Mallard must have given 2865kW or 3892 horsepower and that is impossible.

The drag plate per meter train was estimated from a known danish case and danish loading gauge and trains  are wider and higher than UK trains.

If we asume that a tape around a uk train is 15% shorte than a continental it calculates to 2300 kW locopower or 3133horsepower  or more or less what was the absolute max measured on a LMS Pacific.

If we asume UK trains have a drag plate area of ca 0.215*.85=0.18 square meter per meter train length we can use it to calculate power demand versus speed from locomotives be they ,steam,diesel or electric.

11 hours ago, Niels said:

Imaginary train power.

 

Let us see if Mallard fits

 

Length  of whole train in meters?

 

Mass of whole train in kgs?  407000kg

Speed in m per seconds?       56.5 m per second

Gradient?                        1 in 200

 

The gravity power assist was        mass*g*56.5/200=1150 kW

Rolling resistance used                  mass*g*0.0015*56.5=345 kW

What was total length of train?

Imaginary train power.

A danish IC3 train is 59m long,had a mass of 100000kg and ran 28m down over 5 km length at 204 km/h.Installed diesel power was 1180kW.

204kmh is Mallard speed and is 56,66m/sec

28 m over 5000 is a down gradient of 1 to 178

Gravity power is

mass * gravity constant *speed horizontal/gradient

100000*10*56.66/178=318314W or 320 kW or 430 horsepower.

Rolling power is

Mass *gravity constant*0.0015*56,66=85kW

Air resistance power at 56,66m/sec therefore was 1180+320-85=1415kW.

Dynamic air pressure at 56,66 *flatplate drag  area * 55,56=1415kW

0.5*air density*(56.66*56.66*56.66)* drag  area=1415 kW

0.5*1.23*181899*area=1415000

area=1415000/111867=12.6 square m

drag area for a 59 meter long train is 12.6m**2 or 0.215m**2 per meter train length.

Let us see if Mallard fits

Length  of whole train in meters?

Mass of whole train in kgs?

Speed in m per seconds?

Gradient?

On 14/08/2019 at 14:27, rodent279 said:

Thanks, that was my next step!

So you can easily see that Shap with 11 on is going to need 2,500hp +, and also why electrics, with 4000+ hp available at the rail at 50-odd mph, could sail over with speeds in the 80's.

We can make a train power/speed  calculator that is based on first years physics if we use sensible units.

I have never been using apps or excel sheets but did lots of Fortran.

Please help.

Power(W)  is used to overcome rolling resistance, gradients and air resistance.

We need mass of complete train  in kg,

length of complete train in m

Gradient.

Air density is asumed 1.23 kg/cubic metre for over90% of trains worldwide.

g is not 9.81 but 10.Here

Velocity m/sec

Rolling resitance is ( 0.0015 times g times mass.) (Newton) and multiplied with speed we get rolling power.
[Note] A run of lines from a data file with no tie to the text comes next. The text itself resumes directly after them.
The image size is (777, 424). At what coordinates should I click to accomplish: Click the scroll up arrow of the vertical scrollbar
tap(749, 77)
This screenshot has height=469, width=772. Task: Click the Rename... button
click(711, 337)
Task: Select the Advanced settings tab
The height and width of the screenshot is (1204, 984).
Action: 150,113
Small Gradient (from level where gradient is infinite to 1/200)  power (W) is mass times g times horizontal  velocity divided by  gradient

Air resistance  is dynamic pressure( 0.5 times  air density times velocity power two) times equivalent drag plate area.
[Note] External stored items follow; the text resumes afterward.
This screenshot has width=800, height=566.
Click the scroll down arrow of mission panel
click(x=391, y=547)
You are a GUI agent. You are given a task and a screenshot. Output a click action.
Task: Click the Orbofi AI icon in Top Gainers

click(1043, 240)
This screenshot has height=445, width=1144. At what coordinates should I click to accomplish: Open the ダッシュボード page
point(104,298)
Air resitance power is air resistance multiplied by velocity.

Equivalent drag plate area for trains (trains are much longer than wide or high) is proportional to length of train and we must estimate it from known runs but can use it for other kinds of trains.

8 hours ago, The Johnster said:

 Nobody here to my knowledge complained about reflections, presumably of sunlight, and there were, towards the end of steam, a good number of locos with wedge shaped cabs or at least angled windows, including the LMS pacifics, Bullieds, and most of the BR standards, including one of the tanks...

I seem to remember that it was night time opperations that was endangered,but i do not remember where I read it.

Ligth from open firedor maybe?

3 hours ago, Flying Pig said:

To get back to the subject, in my not-so-original view The Great Bear is quite likely and Thompson Pacifics an outside possibility, particularly if changes in manufacturing continue to make smaller runs more viable (and guess what colour they would all be - yuk).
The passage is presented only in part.